§ WHAT IS EXPECTED: Copy the material below, from the line with "This screenshot has width=1280, height=800." up to and including the line with "Action: click(x=981, y=748)", reproducing those lines without change. Omit the pictures from your copy.
··········
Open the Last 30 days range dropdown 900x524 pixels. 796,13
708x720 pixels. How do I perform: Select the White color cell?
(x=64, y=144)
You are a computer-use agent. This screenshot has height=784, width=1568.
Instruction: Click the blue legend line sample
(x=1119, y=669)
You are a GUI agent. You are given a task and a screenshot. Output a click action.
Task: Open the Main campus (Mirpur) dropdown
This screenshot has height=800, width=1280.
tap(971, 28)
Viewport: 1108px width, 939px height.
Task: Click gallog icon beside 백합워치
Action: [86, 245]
··········
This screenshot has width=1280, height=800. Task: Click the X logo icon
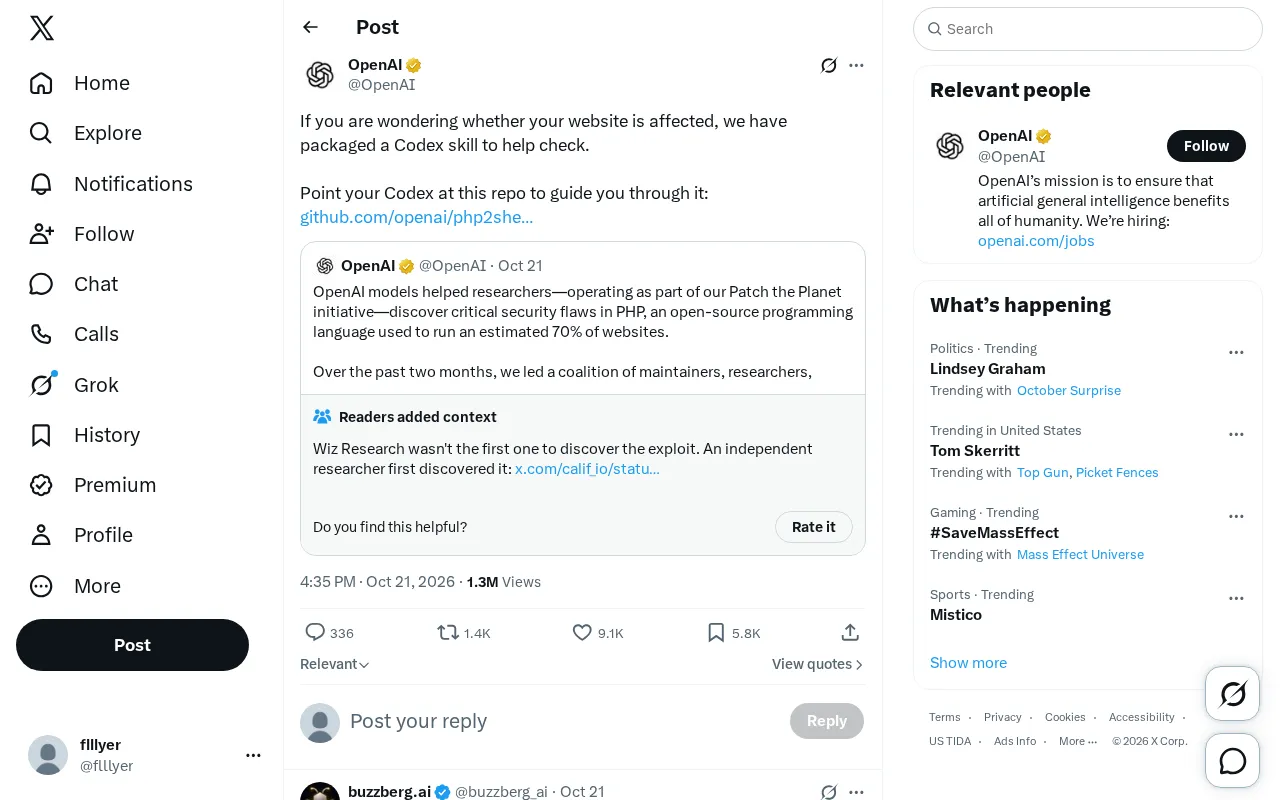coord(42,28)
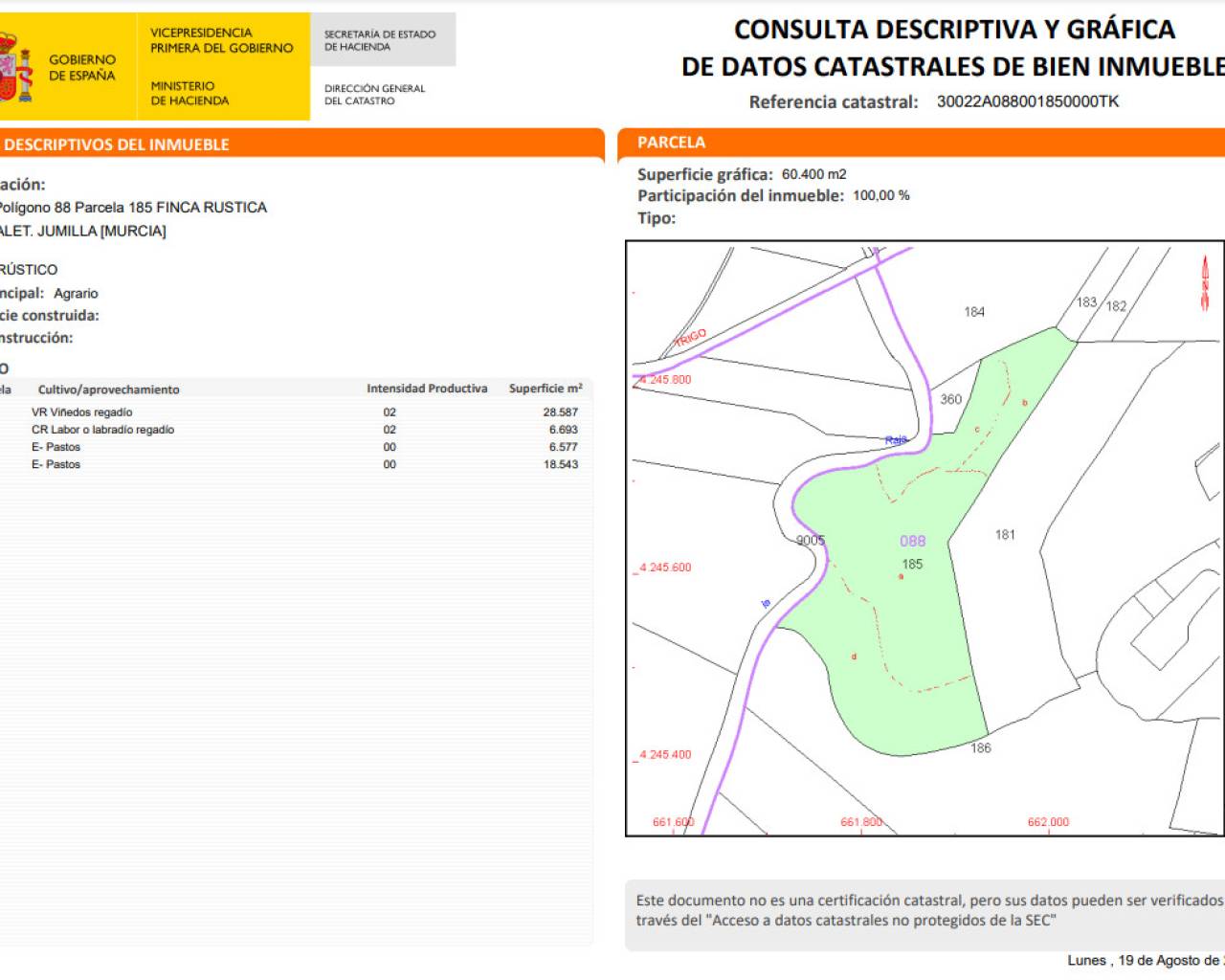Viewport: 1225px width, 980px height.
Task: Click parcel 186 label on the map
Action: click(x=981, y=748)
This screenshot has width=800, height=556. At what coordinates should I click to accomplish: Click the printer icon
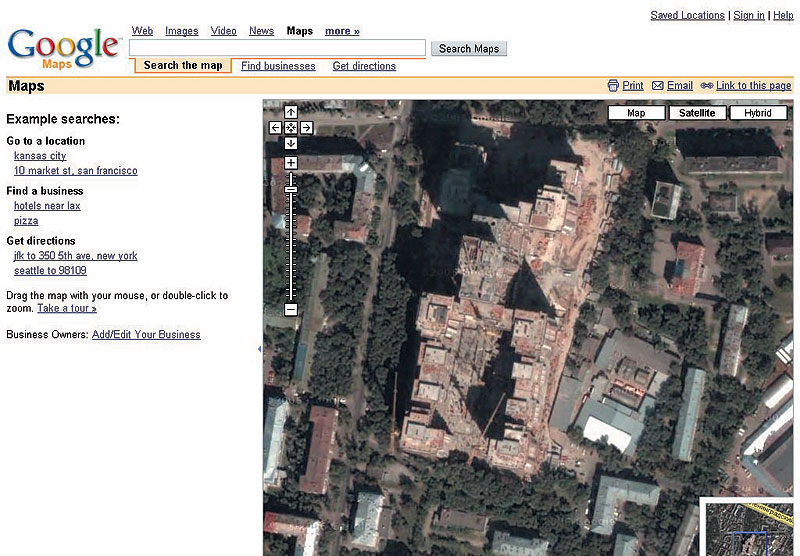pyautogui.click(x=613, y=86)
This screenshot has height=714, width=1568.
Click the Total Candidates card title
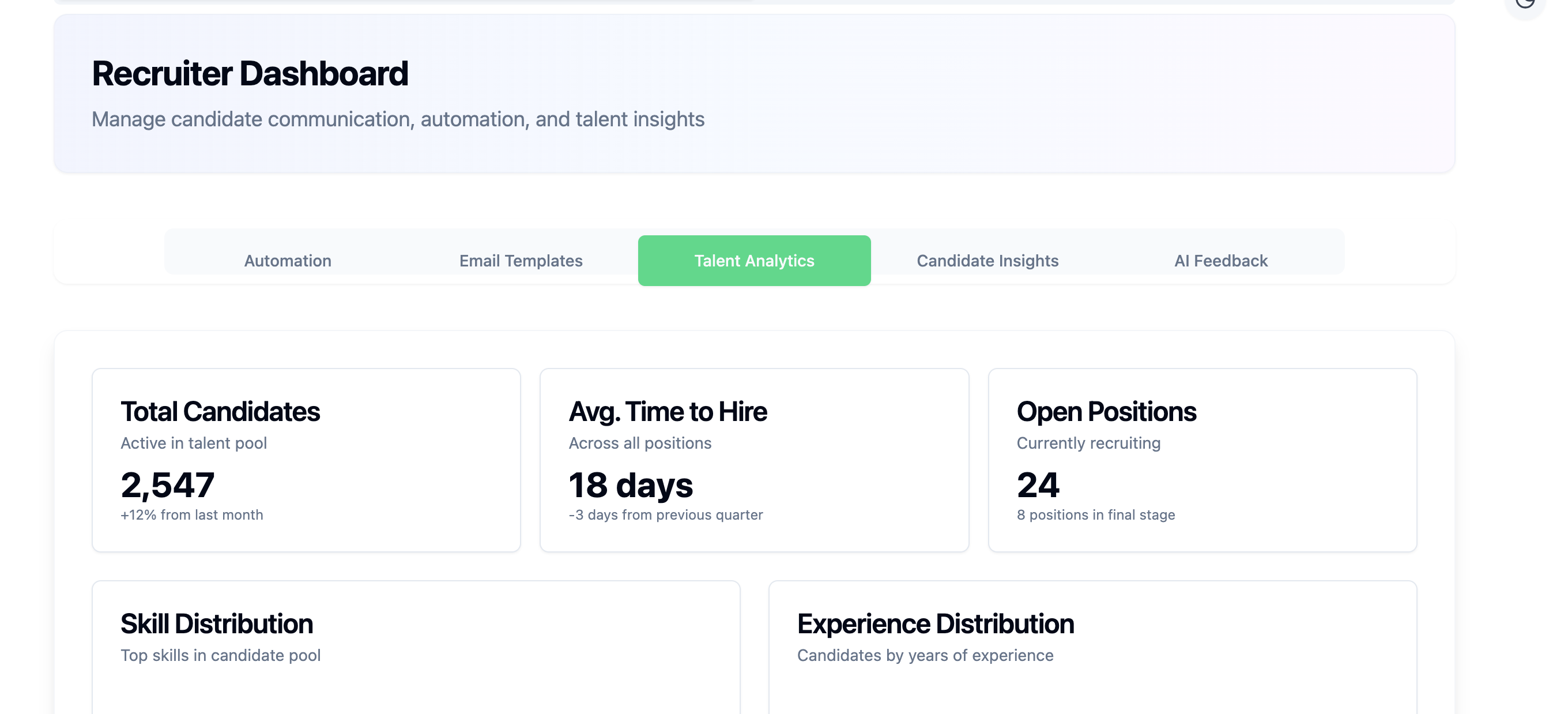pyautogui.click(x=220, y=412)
··········
§ CORRECT OUTPUT:
This screenshot has width=1280, height=800. Task: Click the X logo icon
coord(42,28)
Viewport: 1225px width, 980px height.
Task: Click parcel 186 label on the map
Action: click(x=981, y=748)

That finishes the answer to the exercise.